Evidence suggested the process works by concentrating or sequestering molecules in borderless compartments. The compartments, called membraneless organelles, are found throughout the cell. While many such compartments have been known for decades, researchers have said that recent advances have expanded our understanding of their role in the cellular organisation and launched a new era in cell biology.
Researchers studied SPOP initially to better understand its role in the mechanism of protein degradation. SPOP can recognize and bind molecules with multiple binding sites rather than one, a quality known as multi-valency. Those molecules included cancer-promoting proteins like DAXX and androgen receptor, which researchers used in this study.
Researchers showed that when the proteins were expressed together in cells in a laboratory dish, DAXX could trigger liquid-liquid phase separation with SPOP. That caused SPOP and DAXX to move from their location in separate membraneless organelles in the nucleus and rendezvous to form their own border-less compartment.
Investigators also reported that enzymatic activity occurred inside the newly formed membraneless organelle. The activity was an indication SPOP was fulfilling its role as a tumor suppressor and tagging DAXX for destruction.
"The big question for the field has been what is going on inside these compartments," said co-first author Joel Otero. "This research showed the membraneless organelles are actually promoting a reaction by bringing together SPOP and its substrate, in this case, DAXX, so the reaction can take place."

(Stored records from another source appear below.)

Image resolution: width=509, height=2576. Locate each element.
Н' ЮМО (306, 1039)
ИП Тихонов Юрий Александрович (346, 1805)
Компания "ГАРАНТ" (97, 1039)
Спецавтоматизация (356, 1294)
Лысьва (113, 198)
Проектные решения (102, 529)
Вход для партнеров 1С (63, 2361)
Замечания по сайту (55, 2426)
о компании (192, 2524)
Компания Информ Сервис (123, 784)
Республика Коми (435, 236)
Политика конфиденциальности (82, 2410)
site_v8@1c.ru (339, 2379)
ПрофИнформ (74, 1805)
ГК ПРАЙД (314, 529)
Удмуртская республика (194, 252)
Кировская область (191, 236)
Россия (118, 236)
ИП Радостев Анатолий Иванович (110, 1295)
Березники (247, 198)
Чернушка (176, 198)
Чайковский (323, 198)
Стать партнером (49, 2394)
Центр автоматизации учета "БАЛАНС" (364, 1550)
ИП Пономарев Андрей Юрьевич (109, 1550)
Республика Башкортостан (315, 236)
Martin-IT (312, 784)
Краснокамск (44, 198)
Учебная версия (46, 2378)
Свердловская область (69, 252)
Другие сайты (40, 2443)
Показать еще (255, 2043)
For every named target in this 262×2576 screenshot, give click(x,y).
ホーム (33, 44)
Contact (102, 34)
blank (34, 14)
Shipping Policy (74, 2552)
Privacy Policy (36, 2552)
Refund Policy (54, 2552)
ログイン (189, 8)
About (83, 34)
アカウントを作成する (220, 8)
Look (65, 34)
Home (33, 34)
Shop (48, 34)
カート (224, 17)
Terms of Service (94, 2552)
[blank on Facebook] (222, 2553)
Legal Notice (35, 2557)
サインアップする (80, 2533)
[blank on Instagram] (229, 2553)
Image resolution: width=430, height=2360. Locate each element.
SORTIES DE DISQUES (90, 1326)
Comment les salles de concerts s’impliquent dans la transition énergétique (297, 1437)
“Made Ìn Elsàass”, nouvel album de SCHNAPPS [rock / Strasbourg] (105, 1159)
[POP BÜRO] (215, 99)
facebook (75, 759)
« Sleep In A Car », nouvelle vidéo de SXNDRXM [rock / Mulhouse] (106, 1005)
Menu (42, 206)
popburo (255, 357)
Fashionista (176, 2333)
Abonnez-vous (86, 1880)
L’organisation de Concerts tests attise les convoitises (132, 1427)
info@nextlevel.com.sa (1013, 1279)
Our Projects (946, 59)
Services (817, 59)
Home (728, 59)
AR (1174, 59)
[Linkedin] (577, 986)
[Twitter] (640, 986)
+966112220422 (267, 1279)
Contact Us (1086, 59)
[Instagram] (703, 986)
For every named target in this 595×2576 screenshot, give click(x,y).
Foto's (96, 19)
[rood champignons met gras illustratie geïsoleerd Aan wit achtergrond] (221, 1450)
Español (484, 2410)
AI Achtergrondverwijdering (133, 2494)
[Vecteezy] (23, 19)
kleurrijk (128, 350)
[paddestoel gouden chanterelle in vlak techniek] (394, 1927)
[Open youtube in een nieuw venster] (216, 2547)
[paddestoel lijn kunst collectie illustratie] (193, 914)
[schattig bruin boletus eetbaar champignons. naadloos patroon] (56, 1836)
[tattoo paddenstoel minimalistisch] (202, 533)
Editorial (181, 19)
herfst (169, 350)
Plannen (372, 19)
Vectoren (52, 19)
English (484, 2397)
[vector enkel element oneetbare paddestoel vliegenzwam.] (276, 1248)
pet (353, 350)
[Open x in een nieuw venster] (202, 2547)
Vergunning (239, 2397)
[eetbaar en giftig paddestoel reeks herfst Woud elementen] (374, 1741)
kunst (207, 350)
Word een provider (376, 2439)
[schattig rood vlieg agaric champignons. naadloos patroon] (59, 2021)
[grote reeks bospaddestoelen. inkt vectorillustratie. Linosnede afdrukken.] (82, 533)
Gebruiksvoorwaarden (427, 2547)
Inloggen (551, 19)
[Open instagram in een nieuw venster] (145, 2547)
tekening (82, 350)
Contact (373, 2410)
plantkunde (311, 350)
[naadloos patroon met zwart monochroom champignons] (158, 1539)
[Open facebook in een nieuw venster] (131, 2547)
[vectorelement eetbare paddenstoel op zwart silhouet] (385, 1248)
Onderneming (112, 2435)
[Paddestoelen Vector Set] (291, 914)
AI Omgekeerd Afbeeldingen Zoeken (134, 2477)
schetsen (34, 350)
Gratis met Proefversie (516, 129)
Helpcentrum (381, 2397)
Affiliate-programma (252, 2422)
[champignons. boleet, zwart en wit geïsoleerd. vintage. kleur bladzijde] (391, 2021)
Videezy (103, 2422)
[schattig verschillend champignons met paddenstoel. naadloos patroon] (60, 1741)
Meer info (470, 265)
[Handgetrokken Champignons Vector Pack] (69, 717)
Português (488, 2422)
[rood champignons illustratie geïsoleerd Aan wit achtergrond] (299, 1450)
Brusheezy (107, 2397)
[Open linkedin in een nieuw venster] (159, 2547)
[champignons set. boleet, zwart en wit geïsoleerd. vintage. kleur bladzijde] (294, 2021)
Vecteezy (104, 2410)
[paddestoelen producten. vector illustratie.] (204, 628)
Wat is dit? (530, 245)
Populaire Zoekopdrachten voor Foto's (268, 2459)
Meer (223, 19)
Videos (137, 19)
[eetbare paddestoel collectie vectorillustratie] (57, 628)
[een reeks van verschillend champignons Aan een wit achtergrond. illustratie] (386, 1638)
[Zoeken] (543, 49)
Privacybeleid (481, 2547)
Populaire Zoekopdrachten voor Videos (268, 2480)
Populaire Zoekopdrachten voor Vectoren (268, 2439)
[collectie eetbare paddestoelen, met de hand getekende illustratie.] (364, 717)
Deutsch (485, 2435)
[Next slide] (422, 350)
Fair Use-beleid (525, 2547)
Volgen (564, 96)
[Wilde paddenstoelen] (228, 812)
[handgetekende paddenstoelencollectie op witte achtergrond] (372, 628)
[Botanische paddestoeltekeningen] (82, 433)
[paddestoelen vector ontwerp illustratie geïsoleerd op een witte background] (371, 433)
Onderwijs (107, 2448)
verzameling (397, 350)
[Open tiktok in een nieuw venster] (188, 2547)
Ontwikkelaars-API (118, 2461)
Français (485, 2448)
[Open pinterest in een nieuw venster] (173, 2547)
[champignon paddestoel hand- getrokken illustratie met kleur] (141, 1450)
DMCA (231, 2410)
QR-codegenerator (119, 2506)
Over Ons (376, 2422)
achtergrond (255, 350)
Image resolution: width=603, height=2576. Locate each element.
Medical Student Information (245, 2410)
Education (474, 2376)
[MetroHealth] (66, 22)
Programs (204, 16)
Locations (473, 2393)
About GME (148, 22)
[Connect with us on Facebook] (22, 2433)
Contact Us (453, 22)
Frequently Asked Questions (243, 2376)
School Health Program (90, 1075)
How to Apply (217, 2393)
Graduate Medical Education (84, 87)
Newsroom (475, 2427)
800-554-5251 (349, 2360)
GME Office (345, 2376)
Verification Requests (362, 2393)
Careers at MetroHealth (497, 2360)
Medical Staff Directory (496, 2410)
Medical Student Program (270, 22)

Liquid-liquid phase separation did not occur when DAXX and mutant SPOP were expressed together in the laboratory. Instead of a shared membraneless organelle, mutant SPOP and DAXX remained isolated in separate compartments. Researchers also found fewer DAXX molecules were chemically tagged (ubiquitinated) for destruction. The results were similar when mutant and normal SPOP were expressed with the androgen receptor, another SPOP binding partner that is associated with cancer promotion.
The findings appeared in the Journal of Molecular Cell.